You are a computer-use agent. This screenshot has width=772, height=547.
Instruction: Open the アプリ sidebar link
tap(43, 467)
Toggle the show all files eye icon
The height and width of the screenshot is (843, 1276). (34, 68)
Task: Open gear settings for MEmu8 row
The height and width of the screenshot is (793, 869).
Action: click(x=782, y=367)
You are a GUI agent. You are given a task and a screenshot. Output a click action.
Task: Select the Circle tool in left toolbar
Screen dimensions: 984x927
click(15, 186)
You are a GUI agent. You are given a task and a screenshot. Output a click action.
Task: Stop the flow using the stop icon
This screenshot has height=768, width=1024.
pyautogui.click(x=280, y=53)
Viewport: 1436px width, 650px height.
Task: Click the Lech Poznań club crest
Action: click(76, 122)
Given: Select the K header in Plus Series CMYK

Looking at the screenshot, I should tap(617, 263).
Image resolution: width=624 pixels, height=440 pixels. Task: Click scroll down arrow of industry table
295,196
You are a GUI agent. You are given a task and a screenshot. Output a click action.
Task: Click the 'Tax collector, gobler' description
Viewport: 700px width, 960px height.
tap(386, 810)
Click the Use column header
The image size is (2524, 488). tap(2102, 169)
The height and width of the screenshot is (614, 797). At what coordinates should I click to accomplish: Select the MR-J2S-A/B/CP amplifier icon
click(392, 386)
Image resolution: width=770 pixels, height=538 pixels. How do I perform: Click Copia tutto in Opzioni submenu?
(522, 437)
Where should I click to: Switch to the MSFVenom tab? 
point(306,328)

PROBLEM
Write out, word for word, the line containing "Given: Select the" and every line after it to the end of the data above.

SOLUTION TO THIS PROBLEM
Given: Select the K header in Plus Series CMYK

Looking at the screenshot, I should tap(617, 263).
Image resolution: width=624 pixels, height=440 pixels. Task: Click scroll down arrow of industry table
295,196
You are a GUI agent. You are given a task and a screenshot. Output a click action.
Task: Click the 'Tax collector, gobler' description
Viewport: 700px width, 960px height.
tap(386, 810)
Click the Use column header
The image size is (2524, 488). tap(2102, 169)
The height and width of the screenshot is (614, 797). At what coordinates should I click to accomplish: Select the MR-J2S-A/B/CP amplifier icon
click(392, 386)
Image resolution: width=770 pixels, height=538 pixels. How do I perform: Click Copia tutto in Opzioni submenu?
(522, 437)
Where should I click to: Switch to the MSFVenom tab? 
point(306,328)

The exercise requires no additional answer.